To fine tune my smithy bot I ran it in batches of 50 games against this agent, and got it to the point where it would win about 95% of the time, and lose about 1% of the time.


Testing

I used HUnit and Tasty as a testing framework, which all fits in very nicely with stack. I wrote many tests, and they were invaluable in helping me write correct code, but they are also not very interesting. I found it quite annoying that I could not access a function for testing if it was not exposed by a module, and this lead to me exposing nearly every piece of code I wrote. I feel like there must be a better way.

Edit: The Internal/External module pattern seems to be the way to do this.
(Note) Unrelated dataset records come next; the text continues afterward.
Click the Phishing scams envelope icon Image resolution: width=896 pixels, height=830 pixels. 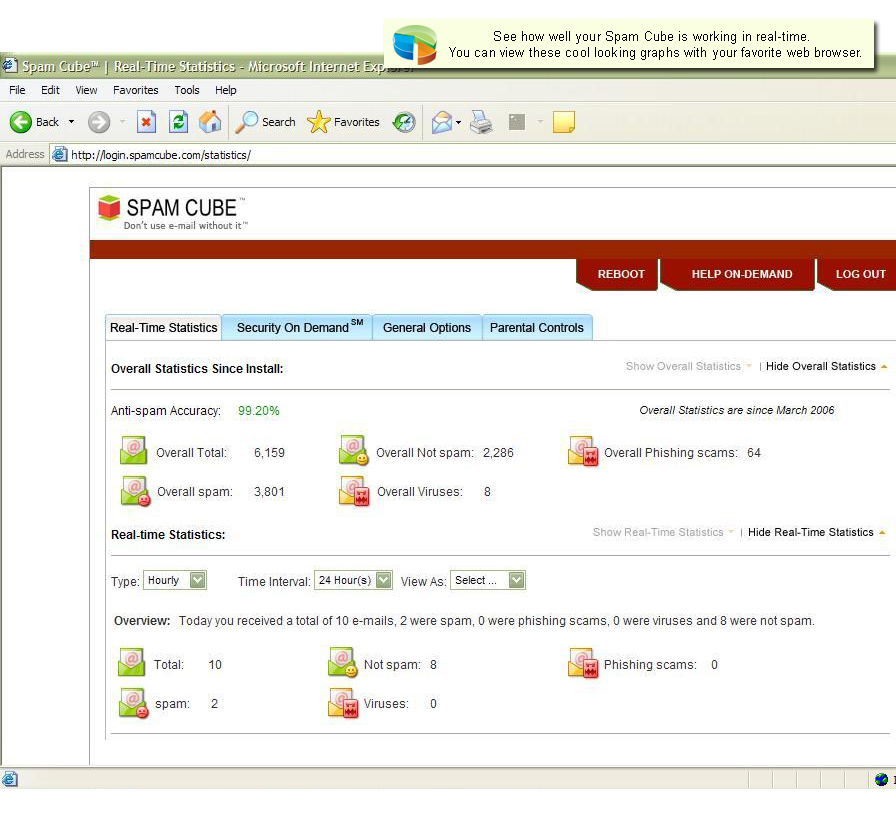point(583,662)
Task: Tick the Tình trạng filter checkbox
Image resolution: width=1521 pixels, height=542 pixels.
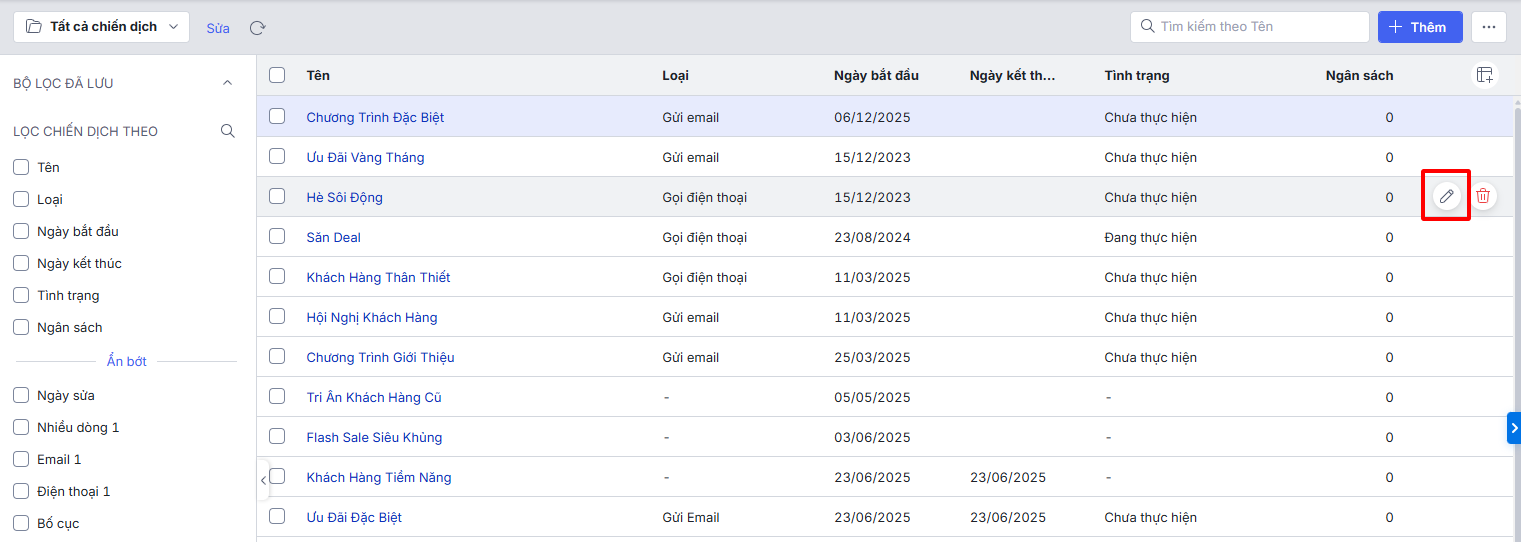Action: click(21, 295)
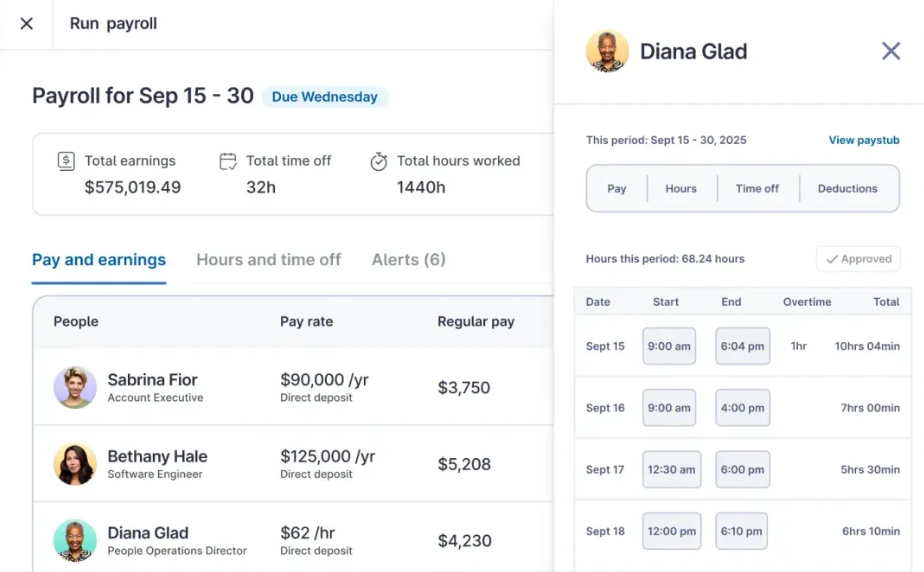This screenshot has width=924, height=572.
Task: Click Diana Glad's avatar in panel header
Action: [607, 51]
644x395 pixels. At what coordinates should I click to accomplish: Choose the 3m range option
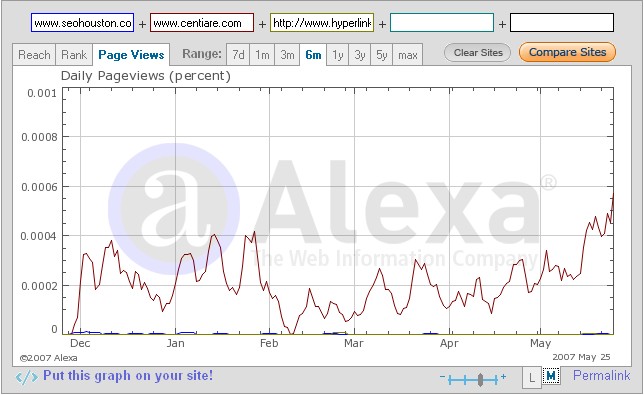(287, 55)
This answer has a great explanation of how that should work.


Further Thoughts

After defining my agent instances it seems that most of the strategy of the game is not in how to play cards from a hand, but knowing what deck composition to aim for. A possible improvement to the project would be to write an agent interface that requires only an early game, mid game, and late game deck composition and attempts to satisfy it. This would make the internals of the agent much more complected, but would make tuning and testing a strategy much easier.